If you’ve had a procedure, you want to decrease hardness & tightness. You want to increase softness, range of motion & ease of motion and regain sensation, specifically after lipo.  If you’ve had abdominoplasty, you want the scar to heal with mobility and no lumps bumps and also regain normal coloring. 

Where do I start?

You want to start your sessions about 4-5 days after your procedure to guide the swelling (contains fibrin hence fibrosis (you don’t want fibrosis)) into the body’s lymphatic system to eliminate the fibrin and the excess swelling through this waste recycling system. 

This is a good time to talk about incisional drainage…  see ** below at the end. 

How do I recover most optimally?

  1. follow instructions from your plastic surgeon
  2. wear you compression garment (Faja) with textured foams (more on that below)
  3. get manual lymphatic drainage (MLD)

How often do I need MLD post op?

You want to have MLD treatment once/wk for 4 to 10 weeks.  Here is a guideline: 

  • 4 to 6 sessions for lipo
  • 8 sessions for lipo + BBL
  • 4 sessions for face lift 
  • 8 to 10 sessions for tummy tuck

When should I set up my MLD sessions?

When you set up your plastic surgery treatment.  This is when to find the lymphatic therapist you want to use and set up your MLD treatments with them.  

We are usually booked about 2 months out and if you call when you get home after surgery, you will be hard pressed to set up regular consistent treatments. 

Plan on starting 5 days post op and coming once per week for 4 to 10 weeks depending on what procedure you had done (see above). 

How do I use foams and compression garments (faja)?

You will need to wear a custom fitted compression garment or one that fits well enough with the use of textured recovery compression foams placed underneath. 

As you shrink, the foams will expand to take up the gaps and prevent lines/indents from the extra fabric. 

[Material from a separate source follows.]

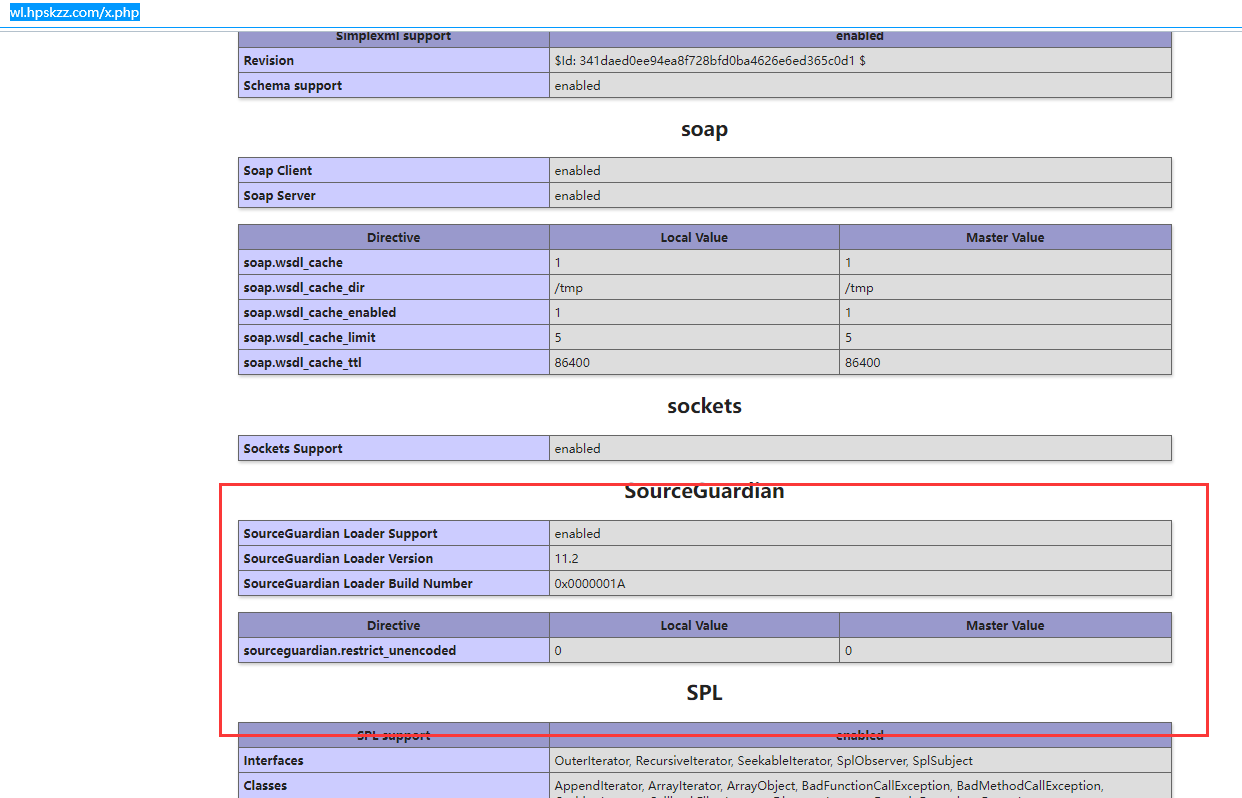This screenshot has height=798, width=1242.
Task: Click the soap.wsdl_cache_enabled directive label
Action: coord(320,313)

The textured compression foams and faja are expressly important to your healing and you must wear them to help your body absorb the extra swelling. They are used to:

  • smooth out lumps and bumps (decrease fibrosis), 
  • aid your body’s natural lymphatic drainage and absorb the swelling,
  • increase blood flow to aid healing process of both soft tissue and nerves
  • stimulate the nerve endings, reduce hardness and regain sensation
  • provide smoothing contouring and healing to all incisions 
    • this includes lipo incisions – on the surface the lipo incisions look small but the under layers include severed nerve endings, which can sometimes take up to a year to heal completely.
      • you many want to cut smaller pieces from precut foams to spot treat lipo incisions and dog ears.

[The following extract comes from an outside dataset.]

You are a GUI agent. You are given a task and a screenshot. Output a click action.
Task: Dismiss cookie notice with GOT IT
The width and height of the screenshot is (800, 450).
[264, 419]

Use “lymphpads” textured foams to prevent fibrosis after abdominoplasty under your compression garment

Use “mobiderm” foams to treat anywhere (arms, flank, back, legs) under your compression garment after lipo

You can find these at BandagesPlus.com

A note about ab boards and back boards

If you’ve had a tummy tuck, do not use an ab board unless your surgeon has cleared you for this. You need to be cleared of blood clot risk and you want to make sure it’s fitted well enough to not create a tourniquet area or seroma. 

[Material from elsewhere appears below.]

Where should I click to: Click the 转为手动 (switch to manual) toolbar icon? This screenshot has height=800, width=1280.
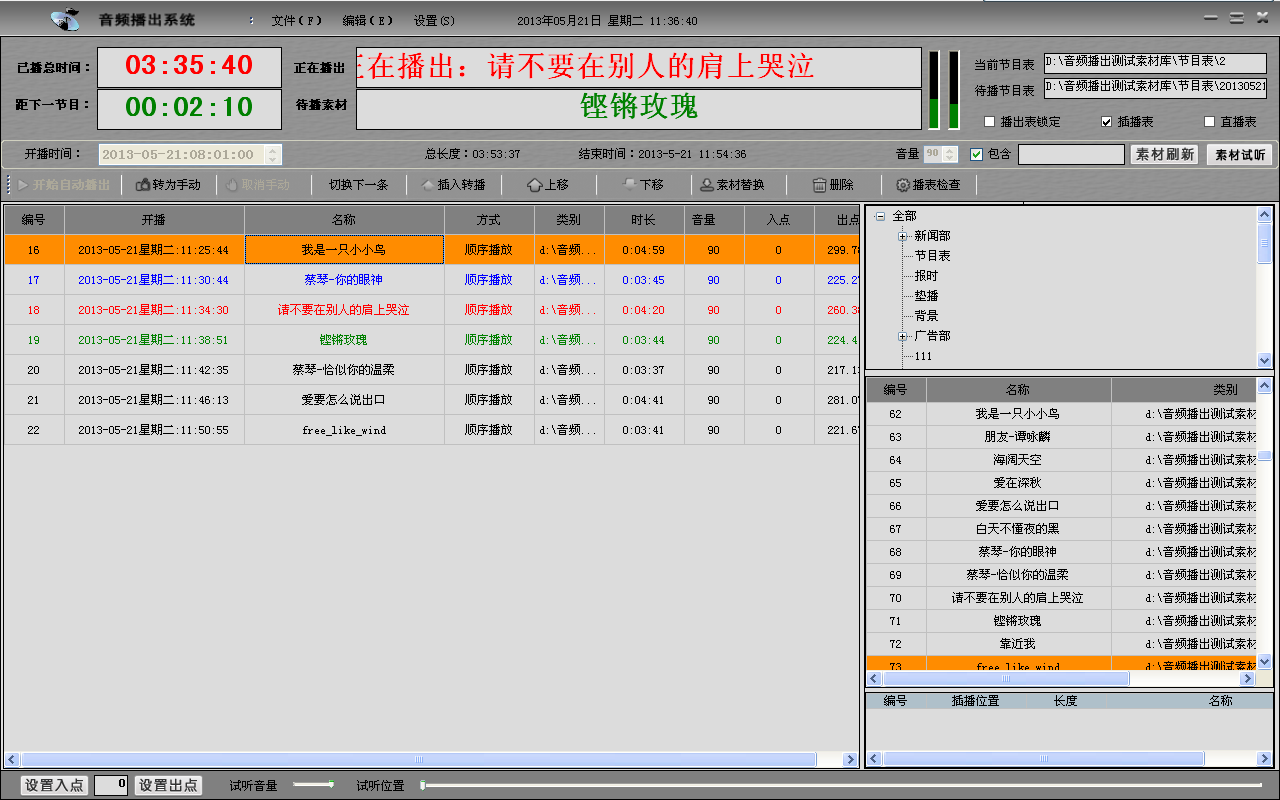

If you’re back is in stress from being unable to lie flat on your back after a BBL, get a heating waist pad with vibration massage for use on the low back:

  • ValleyWind Heating Waist Belt wrap (Amazon) 

Decrease hardness, tightness and increase softness and range of motion and ease of motion while regaining sensation.

**Please note I do not do incisional drainage.  This is not lymphatic massage but a technique of pushing and moving the fluid out of the incision sites.  Not all plastic surgeons recommend this. Some of them do. It’s not something that appears to be recommended by the plastic surgeons on the East Coast.  Your body will eventually absorb this fluid and you will excrete it in your urine – this is why you are urinating so much post op.  However, if your surgeon is emphatic you need this and you cannot travel to their offices (because for instance you had a BBL and their offices are more than an hour away and you are now back home), please contact the Cosmetic Surgery Center at UMass and they will refer you to a PT that does this.